*The exercise*: Please repeat the night vision scope thread word for word from "## davis211 (Apr" to "expect to pay.".

*Source passage*:
──────────────────────────────

# Night Vision Scopes



## dbodkin (Apr 22, 2009)

Anybody have experience/owned  a night vison scope. Gen 1 from either ATN or Yukon?  How did they perform? Do  you have one now?  Any dealers close to Cumming?


----------



## BornToHuntAndFish (Apr 23, 2009)

The forum's JAGER has extensive experience in the military & night hunting of hogs using night vision & thermal imaging optics, scopes, and cameras, while being very successful this type of gear.  Learn more at his web site:  

http://www.jagerpro.com/ 


Good luck in whatever you decide.


----------



## patton72 (Apr 23, 2009)

*Scopes*

Need to remember too.  Theres night vision and theres thermal.  Night vision are much cheaper.  Thermal-  well i cant afford one but i wished i could.  There the best.


----------



## dbodkin (Apr 23, 2009)

Thermal  is way out of my budget.  I am looking at only GEN1 or possibily GEN2 night vision.  Even the low end stuff GEN1 is  pretty expensive. Just looking for inputs if anyone has used GEN1 scopes.


----------



## holton27596 (Apr 23, 2009)

I have been pleased with my yukon.


----------



## davis211 (Apr 24, 2009)

I have an older NAIT Viper Gen 3 - LOVE IT!  Gen 3 is awsome compared to gen 1 - haven't used a gen 2.


----------



## Cornelia_Hiker (Apr 24, 2009)

Just look over all NVS's on ebay. Every brand, shape and style...and price...you can imagine. But this will give you a great idea of what's out there and what you can expect to pay. 

Good luck


----------



## sghoghunter (Apr 24, 2009)

Have a gen 1 and have used a gen 3 and dont waste ya money on the gen 1.Save ya money and get you a thermal its well worth the money.


----------



## dbodkin (Apr 24, 2009)

sghoghunter said:


> Have a gen 1 and have used a gen 3 and dont waste ya money on the gen 1.Save ya money and get you a thermal its well worth the money.



Thanks for the advice but cant justify $10-15K for a scope..   What is the biggest issue with a Gen I?  Clarity? Range?  Really wish I could see and test one locally...


----------



## gatorbob (Apr 25, 2009)

──────────────────────────────

*Data extract*:
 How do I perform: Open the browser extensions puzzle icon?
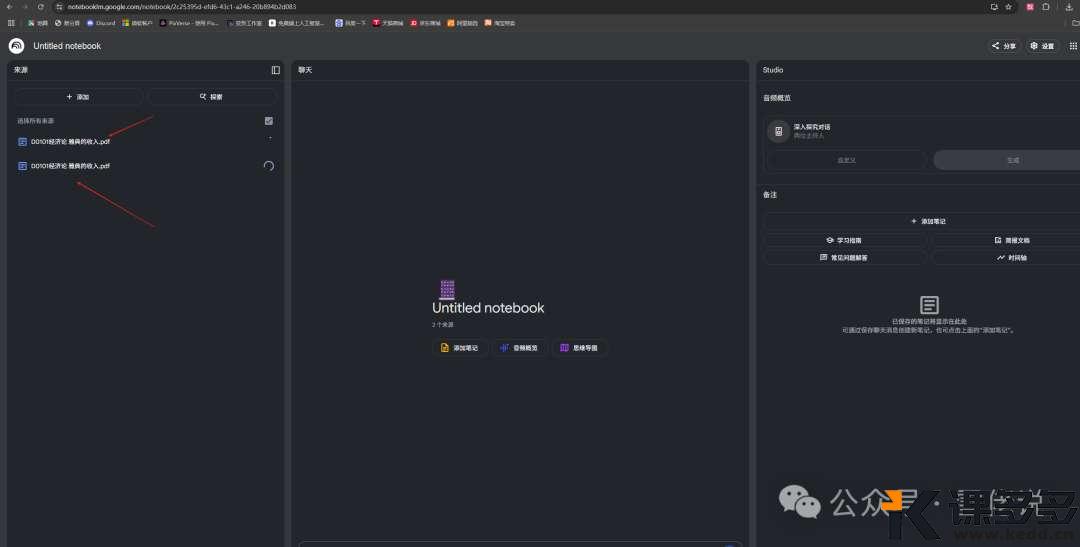pyautogui.click(x=1046, y=7)
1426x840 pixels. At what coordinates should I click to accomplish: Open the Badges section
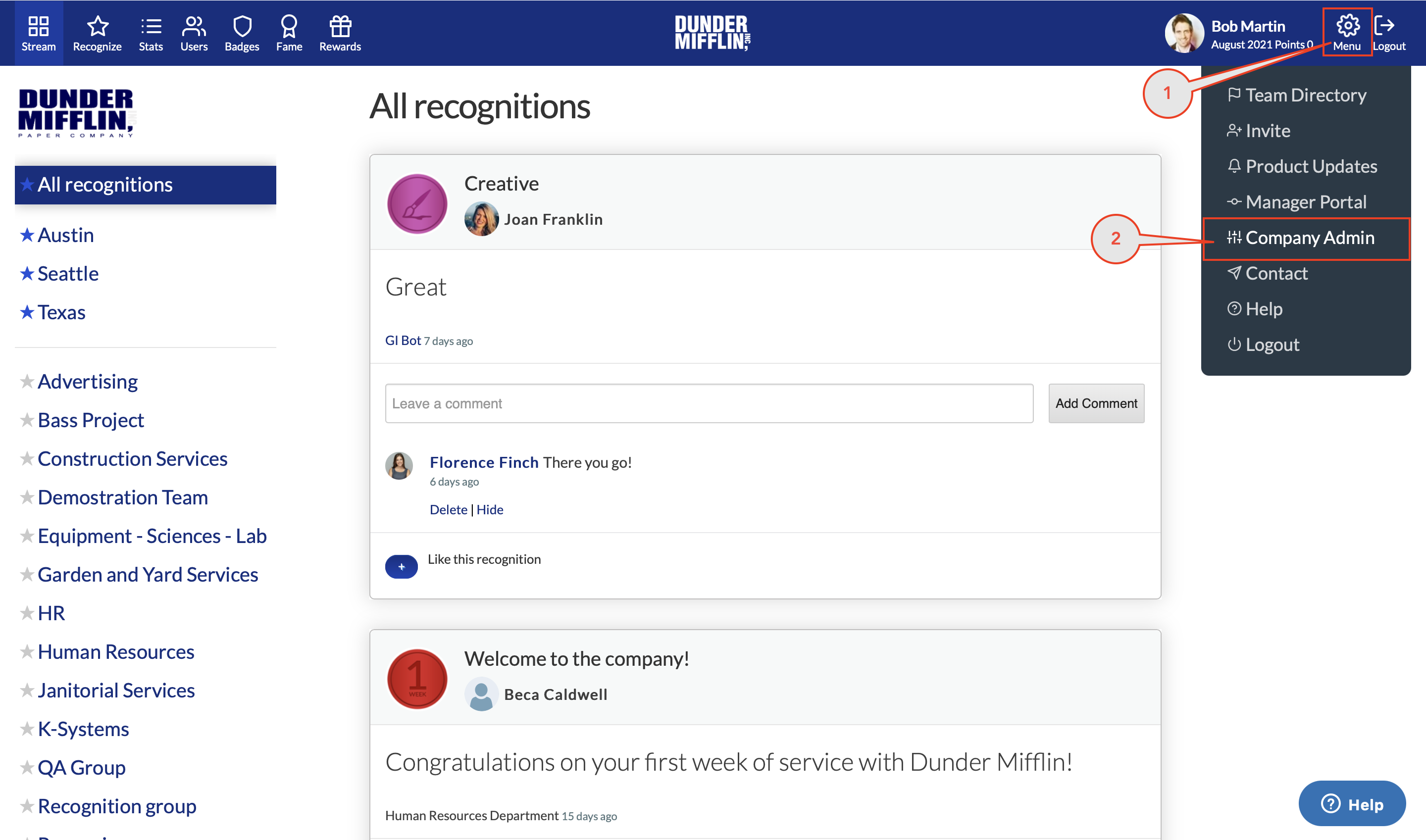[242, 33]
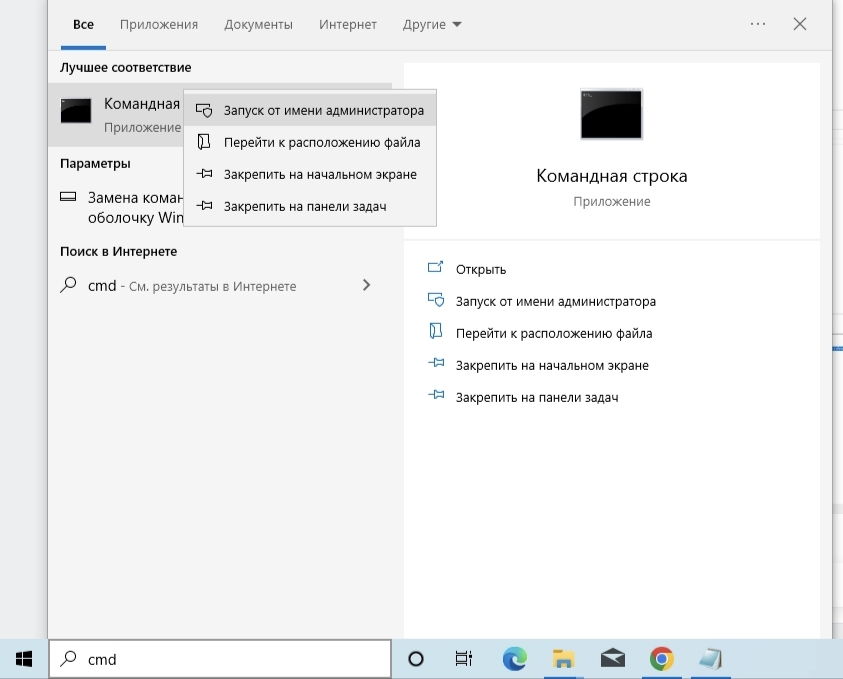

──────────────────────────────

*Task response*:
## davis211 (Apr 24, 2009)

I have an older NAIT Viper Gen 3 - LOVE IT!  Gen 3 is awsome compared to gen 1 - haven't used a gen 2.


----------



## Cornelia_Hiker (Apr 24, 2009)

Just look over all NVS's on ebay. Every brand, shape and style...and price...you can imagine. But this will give you a great idea of what's out there and what you can expect to pay.